»»

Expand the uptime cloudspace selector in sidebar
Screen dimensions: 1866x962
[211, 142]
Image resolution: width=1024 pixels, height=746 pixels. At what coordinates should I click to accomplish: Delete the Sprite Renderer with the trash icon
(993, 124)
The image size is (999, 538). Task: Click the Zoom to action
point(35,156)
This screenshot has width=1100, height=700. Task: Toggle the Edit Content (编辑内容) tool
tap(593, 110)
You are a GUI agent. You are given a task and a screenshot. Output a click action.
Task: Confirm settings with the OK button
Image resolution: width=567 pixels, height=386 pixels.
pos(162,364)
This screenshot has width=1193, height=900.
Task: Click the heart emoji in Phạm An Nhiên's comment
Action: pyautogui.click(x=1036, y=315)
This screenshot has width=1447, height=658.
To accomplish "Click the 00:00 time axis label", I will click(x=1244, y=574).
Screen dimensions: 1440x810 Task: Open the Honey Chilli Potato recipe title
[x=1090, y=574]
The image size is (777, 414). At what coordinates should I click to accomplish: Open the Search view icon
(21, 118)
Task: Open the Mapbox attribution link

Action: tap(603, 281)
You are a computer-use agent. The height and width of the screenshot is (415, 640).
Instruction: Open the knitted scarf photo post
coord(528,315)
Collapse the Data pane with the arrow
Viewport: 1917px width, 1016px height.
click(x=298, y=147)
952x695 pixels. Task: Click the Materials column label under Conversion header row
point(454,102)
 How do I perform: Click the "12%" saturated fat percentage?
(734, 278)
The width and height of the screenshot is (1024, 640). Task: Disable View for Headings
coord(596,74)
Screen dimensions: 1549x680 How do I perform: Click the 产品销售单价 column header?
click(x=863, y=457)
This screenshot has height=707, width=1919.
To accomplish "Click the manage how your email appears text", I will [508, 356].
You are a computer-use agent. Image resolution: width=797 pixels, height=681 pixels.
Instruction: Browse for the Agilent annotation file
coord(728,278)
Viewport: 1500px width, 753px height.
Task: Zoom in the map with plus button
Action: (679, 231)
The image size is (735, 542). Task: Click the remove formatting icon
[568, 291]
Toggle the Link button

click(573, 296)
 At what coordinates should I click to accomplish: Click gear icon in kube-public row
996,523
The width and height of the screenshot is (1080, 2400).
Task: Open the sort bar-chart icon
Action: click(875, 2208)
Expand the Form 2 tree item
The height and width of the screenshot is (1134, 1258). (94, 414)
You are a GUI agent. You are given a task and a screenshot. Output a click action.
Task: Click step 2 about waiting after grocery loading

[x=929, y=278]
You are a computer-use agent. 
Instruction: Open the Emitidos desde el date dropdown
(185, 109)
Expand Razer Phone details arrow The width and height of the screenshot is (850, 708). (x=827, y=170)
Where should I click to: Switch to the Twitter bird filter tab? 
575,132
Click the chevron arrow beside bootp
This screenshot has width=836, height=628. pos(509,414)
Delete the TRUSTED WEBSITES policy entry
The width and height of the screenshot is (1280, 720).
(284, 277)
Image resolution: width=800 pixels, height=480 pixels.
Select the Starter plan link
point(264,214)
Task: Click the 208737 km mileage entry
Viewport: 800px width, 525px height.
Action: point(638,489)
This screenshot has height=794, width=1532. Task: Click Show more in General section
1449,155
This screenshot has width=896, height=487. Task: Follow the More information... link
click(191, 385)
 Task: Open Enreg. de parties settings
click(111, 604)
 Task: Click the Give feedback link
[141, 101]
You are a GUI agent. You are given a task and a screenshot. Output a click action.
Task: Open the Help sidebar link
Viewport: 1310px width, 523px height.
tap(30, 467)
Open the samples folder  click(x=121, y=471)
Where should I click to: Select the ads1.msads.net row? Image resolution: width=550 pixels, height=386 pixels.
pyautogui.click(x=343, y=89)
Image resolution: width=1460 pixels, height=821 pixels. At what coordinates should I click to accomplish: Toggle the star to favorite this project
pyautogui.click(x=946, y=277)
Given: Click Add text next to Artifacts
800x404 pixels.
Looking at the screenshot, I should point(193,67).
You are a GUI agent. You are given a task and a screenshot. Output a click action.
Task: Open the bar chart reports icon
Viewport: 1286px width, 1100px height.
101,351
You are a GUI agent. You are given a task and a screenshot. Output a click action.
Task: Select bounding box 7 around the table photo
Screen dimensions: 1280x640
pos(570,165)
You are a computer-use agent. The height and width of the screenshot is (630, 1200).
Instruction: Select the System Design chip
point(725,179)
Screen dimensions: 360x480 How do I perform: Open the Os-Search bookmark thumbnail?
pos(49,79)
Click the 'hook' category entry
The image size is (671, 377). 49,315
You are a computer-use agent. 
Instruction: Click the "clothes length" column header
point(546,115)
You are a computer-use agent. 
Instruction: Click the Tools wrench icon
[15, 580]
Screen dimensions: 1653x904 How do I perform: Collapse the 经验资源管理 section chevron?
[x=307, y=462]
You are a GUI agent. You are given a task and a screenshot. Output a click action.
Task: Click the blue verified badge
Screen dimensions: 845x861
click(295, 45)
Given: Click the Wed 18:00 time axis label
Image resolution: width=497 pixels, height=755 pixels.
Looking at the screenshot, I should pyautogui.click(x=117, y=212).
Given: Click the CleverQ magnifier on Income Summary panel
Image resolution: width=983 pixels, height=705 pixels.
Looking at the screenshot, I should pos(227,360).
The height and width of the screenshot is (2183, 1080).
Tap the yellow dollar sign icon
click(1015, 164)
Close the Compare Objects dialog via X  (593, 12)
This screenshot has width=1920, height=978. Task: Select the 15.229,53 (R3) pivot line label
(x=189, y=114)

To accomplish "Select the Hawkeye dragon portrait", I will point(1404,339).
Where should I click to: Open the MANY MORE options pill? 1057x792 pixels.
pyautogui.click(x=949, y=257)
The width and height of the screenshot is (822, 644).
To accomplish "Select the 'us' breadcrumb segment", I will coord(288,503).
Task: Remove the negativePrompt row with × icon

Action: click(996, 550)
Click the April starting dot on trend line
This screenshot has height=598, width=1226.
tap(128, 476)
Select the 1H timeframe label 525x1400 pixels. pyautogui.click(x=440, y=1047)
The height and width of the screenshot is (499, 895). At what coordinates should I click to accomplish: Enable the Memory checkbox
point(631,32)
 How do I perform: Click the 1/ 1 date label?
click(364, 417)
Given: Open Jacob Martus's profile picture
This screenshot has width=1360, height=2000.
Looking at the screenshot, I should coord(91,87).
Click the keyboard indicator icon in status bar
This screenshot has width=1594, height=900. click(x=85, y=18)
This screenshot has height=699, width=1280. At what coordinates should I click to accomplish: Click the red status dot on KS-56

««

### PROBLEM
From the first line of the data above to the line containing "Task: Confirm settings with the OK button", repeat everything exactly and add nothing.

### YOUR SOLUTION
Expand the uptime cloudspace selector in sidebar
Screen dimensions: 1866x962
[211, 142]
Image resolution: width=1024 pixels, height=746 pixels. At what coordinates should I click to accomplish: Delete the Sprite Renderer with the trash icon
(993, 124)
The image size is (999, 538). Task: Click the Zoom to action
point(35,156)
This screenshot has width=1100, height=700. Task: Toggle the Edit Content (编辑内容) tool
tap(593, 110)
You are a GUI agent. You are given a task and a screenshot. Output a click action.
Task: Confirm settings with the OK button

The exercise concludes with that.